▸ Problem description: From the line that contains "You are a computer-use agent. Screen" to the end of the entries, write out every line exactly, including both ends, and nothing more.

──────────

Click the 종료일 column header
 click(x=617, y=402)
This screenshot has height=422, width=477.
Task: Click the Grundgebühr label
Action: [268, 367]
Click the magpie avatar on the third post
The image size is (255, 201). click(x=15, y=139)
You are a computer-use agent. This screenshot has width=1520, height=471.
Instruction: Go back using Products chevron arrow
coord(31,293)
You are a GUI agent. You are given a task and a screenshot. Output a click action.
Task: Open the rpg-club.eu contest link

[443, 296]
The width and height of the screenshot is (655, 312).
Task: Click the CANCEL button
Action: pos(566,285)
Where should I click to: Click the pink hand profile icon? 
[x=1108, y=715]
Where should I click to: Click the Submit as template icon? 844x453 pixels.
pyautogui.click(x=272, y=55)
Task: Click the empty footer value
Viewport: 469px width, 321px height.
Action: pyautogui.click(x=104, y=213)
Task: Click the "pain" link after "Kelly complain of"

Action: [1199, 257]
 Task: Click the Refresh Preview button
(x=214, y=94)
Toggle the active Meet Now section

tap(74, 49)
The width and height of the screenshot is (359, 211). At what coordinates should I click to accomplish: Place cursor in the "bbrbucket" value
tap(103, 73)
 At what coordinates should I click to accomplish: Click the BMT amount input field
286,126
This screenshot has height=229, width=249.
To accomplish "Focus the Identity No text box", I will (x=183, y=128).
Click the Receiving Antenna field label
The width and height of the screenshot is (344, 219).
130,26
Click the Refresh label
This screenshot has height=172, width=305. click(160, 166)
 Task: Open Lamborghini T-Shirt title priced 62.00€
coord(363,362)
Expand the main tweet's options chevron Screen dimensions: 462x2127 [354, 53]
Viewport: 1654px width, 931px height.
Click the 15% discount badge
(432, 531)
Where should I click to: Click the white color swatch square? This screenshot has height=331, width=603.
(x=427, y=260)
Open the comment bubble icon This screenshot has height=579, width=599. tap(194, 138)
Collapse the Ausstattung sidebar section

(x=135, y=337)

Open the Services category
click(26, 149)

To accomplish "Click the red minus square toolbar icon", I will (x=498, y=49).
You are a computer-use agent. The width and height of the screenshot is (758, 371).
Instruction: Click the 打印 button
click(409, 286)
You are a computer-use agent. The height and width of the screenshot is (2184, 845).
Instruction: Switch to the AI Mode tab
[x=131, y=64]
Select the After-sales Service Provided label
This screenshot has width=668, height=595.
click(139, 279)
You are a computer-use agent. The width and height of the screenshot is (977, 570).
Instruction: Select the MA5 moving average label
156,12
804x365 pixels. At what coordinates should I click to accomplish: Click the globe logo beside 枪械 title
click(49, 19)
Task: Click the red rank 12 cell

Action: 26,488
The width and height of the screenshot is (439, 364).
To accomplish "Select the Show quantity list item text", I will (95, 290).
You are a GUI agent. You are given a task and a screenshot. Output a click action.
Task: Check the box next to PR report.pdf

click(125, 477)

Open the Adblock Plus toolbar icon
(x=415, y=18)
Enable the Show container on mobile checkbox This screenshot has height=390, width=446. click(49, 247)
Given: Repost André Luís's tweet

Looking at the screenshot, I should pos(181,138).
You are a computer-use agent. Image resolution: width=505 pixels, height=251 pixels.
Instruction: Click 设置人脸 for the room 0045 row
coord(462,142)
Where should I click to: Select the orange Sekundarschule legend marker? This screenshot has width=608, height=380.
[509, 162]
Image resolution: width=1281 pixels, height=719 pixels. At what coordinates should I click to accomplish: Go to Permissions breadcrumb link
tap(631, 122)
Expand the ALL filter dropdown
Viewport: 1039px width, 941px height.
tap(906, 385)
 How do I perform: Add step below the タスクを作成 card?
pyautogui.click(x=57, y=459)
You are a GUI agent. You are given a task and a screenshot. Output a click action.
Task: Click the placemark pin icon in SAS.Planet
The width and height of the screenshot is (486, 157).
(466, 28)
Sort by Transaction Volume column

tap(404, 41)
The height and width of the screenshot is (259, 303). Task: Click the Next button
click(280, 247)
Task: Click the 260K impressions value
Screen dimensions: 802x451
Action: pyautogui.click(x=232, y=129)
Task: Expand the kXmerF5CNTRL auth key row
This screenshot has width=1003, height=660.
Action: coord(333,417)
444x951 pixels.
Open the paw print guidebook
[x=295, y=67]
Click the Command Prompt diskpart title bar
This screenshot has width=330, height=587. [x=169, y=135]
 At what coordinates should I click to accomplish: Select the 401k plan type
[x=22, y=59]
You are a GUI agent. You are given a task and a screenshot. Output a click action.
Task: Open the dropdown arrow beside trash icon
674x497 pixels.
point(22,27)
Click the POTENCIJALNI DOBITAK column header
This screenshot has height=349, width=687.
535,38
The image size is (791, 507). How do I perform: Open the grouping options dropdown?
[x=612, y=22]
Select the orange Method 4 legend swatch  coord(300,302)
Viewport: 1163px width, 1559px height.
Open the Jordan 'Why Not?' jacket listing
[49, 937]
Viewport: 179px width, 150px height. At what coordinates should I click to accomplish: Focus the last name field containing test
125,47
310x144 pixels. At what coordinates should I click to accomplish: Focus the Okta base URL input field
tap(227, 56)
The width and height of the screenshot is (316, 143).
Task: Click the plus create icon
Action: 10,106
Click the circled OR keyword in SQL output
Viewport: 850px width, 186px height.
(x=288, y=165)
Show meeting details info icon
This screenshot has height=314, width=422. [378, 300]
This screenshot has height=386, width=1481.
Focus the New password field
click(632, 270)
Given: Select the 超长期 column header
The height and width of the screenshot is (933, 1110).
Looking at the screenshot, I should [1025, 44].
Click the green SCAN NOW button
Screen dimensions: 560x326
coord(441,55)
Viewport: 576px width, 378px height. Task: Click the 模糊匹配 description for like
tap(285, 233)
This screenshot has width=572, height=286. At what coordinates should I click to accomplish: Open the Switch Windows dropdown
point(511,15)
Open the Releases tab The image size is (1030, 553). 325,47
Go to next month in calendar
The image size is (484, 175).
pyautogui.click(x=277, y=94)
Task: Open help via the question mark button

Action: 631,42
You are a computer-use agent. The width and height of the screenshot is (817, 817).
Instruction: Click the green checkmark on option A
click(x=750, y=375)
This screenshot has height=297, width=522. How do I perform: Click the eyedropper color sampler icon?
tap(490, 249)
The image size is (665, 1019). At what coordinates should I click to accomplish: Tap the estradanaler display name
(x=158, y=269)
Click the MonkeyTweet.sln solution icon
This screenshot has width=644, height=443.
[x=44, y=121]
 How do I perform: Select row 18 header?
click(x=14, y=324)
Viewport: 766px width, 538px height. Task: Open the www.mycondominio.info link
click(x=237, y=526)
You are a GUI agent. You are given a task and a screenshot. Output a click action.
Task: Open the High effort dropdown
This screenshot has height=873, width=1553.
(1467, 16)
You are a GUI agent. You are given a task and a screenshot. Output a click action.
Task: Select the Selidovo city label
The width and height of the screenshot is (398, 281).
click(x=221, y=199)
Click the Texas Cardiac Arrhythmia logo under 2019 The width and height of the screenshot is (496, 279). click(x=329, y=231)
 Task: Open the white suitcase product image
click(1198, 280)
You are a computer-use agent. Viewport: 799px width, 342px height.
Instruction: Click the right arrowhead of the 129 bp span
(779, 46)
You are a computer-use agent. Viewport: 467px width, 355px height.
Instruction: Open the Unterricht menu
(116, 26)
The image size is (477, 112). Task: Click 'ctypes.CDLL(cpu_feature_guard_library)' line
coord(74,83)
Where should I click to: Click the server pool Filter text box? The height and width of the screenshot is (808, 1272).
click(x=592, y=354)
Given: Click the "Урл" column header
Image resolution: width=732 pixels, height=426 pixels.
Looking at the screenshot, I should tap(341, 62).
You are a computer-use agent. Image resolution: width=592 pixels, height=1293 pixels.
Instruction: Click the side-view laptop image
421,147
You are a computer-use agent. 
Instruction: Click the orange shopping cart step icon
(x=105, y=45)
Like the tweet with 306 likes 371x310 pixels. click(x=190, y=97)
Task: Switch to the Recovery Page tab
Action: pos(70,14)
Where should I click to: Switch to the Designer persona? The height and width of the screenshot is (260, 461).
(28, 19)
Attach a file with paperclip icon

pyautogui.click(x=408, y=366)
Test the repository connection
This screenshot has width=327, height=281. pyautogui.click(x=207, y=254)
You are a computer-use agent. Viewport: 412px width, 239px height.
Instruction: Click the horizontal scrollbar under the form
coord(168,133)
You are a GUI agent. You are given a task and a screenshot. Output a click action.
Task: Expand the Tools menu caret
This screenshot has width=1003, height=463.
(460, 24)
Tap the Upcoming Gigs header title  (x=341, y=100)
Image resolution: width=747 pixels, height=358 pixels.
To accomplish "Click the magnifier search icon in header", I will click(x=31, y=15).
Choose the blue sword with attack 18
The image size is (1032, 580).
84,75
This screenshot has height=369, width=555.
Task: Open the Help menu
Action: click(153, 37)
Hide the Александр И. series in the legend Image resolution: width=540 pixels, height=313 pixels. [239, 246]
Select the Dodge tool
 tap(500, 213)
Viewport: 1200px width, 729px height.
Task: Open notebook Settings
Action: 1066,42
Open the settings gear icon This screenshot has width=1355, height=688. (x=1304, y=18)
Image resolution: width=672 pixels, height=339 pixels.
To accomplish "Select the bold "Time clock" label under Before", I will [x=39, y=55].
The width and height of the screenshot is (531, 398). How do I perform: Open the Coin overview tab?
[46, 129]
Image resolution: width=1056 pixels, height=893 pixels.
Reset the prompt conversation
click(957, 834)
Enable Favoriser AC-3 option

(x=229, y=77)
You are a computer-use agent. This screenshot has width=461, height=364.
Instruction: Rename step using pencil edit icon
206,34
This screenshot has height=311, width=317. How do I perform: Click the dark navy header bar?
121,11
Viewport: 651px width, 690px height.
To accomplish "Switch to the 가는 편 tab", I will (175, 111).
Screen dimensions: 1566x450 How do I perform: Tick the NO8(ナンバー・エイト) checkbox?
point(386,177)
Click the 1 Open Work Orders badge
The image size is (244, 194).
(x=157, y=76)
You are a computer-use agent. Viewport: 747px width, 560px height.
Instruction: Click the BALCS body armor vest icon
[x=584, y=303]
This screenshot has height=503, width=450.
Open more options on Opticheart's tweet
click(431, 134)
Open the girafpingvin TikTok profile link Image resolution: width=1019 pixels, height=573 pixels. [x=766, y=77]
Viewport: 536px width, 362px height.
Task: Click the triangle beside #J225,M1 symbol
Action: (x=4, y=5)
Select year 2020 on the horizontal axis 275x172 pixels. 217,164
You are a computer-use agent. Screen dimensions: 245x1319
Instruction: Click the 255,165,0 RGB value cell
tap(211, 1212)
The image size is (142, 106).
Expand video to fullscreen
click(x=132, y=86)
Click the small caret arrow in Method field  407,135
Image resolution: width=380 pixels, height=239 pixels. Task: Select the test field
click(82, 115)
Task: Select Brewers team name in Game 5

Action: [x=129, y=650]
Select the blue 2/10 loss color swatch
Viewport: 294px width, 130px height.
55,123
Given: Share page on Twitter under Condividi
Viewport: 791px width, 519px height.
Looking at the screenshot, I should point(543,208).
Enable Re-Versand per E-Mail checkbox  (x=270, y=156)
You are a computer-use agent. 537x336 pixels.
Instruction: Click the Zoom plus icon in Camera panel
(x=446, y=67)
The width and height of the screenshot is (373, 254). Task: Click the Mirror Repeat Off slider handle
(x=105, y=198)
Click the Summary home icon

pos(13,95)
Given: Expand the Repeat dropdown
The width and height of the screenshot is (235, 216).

──────────

▸ Written solution:
You are a computer-use agent. Screen dimensions: 245x1319
Instruction: Click the 255,165,0 RGB value cell
tap(211, 1212)
The image size is (142, 106).
Expand video to fullscreen
click(x=132, y=86)
Click the small caret arrow in Method field  407,135
Image resolution: width=380 pixels, height=239 pixels. Task: Select the test field
click(82, 115)
Task: Select Brewers team name in Game 5

Action: [x=129, y=650]
Select the blue 2/10 loss color swatch
Viewport: 294px width, 130px height.
55,123
Given: Share page on Twitter under Condividi
Viewport: 791px width, 519px height.
Looking at the screenshot, I should point(543,208).
Enable Re-Versand per E-Mail checkbox  (x=270, y=156)
You are a computer-use agent. 537x336 pixels.
Instruction: Click the Zoom plus icon in Camera panel
(x=446, y=67)
The width and height of the screenshot is (373, 254). Task: Click the Mirror Repeat Off slider handle
(x=105, y=198)
Click the Summary home icon

pos(13,95)
Given: Expand the Repeat dropdown
The width and height of the screenshot is (235, 216).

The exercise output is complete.